>>>

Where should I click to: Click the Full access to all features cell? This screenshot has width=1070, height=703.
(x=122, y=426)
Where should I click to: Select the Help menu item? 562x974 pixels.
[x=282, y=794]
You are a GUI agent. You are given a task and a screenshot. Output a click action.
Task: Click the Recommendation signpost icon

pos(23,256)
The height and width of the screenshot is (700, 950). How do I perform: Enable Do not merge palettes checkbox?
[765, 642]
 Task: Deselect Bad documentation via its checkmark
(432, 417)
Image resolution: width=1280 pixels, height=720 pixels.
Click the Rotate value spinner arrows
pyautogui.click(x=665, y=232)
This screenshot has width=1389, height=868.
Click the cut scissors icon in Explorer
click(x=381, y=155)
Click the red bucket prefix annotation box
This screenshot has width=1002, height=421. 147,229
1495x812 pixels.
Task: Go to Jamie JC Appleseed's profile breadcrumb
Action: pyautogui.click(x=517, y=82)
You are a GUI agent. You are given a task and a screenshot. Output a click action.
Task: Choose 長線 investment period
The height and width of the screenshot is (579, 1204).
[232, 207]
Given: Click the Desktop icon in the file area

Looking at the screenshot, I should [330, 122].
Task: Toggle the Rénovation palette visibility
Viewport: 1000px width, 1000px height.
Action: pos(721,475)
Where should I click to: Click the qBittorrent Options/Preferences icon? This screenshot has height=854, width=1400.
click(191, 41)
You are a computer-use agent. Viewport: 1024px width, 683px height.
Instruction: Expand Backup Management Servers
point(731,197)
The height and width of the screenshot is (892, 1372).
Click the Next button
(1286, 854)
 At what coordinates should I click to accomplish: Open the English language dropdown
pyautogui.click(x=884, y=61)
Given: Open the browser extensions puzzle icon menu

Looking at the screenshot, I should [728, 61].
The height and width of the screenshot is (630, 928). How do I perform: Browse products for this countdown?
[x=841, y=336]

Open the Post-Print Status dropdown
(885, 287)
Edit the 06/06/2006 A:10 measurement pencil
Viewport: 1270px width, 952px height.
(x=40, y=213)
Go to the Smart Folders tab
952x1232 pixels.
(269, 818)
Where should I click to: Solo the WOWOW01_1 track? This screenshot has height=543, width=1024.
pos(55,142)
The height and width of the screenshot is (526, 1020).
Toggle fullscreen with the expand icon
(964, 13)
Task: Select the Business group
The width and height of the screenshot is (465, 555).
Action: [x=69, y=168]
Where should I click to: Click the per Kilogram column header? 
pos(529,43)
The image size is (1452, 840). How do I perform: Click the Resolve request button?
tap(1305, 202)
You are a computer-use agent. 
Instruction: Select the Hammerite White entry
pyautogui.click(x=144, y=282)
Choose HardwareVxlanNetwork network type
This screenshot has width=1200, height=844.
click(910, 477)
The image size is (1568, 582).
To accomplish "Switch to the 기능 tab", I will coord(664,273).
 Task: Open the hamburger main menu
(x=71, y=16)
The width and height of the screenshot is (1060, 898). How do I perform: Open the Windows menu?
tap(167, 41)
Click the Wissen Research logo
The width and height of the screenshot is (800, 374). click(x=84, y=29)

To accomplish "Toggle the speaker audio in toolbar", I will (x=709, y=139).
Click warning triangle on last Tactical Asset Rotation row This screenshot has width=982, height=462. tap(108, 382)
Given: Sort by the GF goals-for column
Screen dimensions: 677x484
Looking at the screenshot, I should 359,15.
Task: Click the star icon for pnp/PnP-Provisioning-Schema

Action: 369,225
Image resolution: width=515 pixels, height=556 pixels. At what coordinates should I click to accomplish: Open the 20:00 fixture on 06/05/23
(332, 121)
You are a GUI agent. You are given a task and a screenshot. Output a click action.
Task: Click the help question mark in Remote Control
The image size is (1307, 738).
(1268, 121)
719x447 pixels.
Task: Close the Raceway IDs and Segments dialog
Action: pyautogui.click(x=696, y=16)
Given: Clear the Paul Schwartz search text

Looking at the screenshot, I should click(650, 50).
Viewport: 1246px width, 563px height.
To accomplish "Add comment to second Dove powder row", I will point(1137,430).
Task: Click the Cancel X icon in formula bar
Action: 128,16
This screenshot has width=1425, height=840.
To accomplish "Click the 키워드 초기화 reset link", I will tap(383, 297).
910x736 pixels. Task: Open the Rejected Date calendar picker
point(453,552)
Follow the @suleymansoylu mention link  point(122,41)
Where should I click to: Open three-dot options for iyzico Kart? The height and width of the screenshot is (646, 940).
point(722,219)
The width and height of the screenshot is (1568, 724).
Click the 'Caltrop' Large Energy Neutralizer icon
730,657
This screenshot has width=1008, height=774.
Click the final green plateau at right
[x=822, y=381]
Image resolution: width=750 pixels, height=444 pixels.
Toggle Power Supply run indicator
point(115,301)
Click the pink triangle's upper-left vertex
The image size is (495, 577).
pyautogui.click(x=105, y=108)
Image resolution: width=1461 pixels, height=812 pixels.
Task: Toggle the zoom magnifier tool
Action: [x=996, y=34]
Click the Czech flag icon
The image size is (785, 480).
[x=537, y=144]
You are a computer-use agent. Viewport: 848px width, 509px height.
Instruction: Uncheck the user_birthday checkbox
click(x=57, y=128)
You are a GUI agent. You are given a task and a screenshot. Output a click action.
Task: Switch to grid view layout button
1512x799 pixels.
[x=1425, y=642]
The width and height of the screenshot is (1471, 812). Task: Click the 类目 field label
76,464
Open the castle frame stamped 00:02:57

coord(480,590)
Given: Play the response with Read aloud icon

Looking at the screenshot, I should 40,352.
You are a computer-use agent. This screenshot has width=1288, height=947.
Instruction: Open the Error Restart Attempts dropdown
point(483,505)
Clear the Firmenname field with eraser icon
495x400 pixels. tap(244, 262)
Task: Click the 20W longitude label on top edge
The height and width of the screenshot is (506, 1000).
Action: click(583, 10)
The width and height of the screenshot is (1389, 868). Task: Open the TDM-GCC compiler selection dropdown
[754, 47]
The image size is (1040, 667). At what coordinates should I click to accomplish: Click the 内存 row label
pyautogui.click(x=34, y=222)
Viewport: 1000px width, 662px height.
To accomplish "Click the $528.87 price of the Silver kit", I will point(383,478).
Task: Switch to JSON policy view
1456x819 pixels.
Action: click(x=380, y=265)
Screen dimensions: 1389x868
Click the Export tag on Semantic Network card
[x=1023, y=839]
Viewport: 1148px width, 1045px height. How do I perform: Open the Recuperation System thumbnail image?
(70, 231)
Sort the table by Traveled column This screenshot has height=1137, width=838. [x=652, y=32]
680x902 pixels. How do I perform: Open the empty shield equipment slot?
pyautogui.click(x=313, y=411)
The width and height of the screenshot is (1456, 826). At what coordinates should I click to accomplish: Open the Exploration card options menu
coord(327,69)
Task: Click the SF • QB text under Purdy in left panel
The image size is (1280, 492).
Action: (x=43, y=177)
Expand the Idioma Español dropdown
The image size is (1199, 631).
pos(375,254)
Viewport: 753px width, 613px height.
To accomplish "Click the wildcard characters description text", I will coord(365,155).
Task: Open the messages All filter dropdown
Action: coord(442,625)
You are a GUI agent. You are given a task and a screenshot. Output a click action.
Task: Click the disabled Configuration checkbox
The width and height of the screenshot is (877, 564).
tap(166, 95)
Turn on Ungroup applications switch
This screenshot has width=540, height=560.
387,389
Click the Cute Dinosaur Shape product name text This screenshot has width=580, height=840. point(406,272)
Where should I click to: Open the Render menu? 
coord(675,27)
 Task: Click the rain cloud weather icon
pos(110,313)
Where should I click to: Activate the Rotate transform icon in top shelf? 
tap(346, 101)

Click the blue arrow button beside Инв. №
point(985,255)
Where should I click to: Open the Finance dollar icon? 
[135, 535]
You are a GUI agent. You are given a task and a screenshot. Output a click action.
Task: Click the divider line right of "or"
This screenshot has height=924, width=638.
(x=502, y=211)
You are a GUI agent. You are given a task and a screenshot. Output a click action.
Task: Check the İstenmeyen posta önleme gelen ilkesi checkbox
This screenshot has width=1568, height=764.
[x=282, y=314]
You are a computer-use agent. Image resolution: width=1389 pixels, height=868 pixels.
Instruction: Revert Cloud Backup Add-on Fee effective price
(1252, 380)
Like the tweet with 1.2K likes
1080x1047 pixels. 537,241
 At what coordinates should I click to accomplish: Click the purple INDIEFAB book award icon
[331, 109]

<<<

Count the lines in the records above that contain the word "Rotate". Give only the number.

> **WRITTEN REPLY**:
2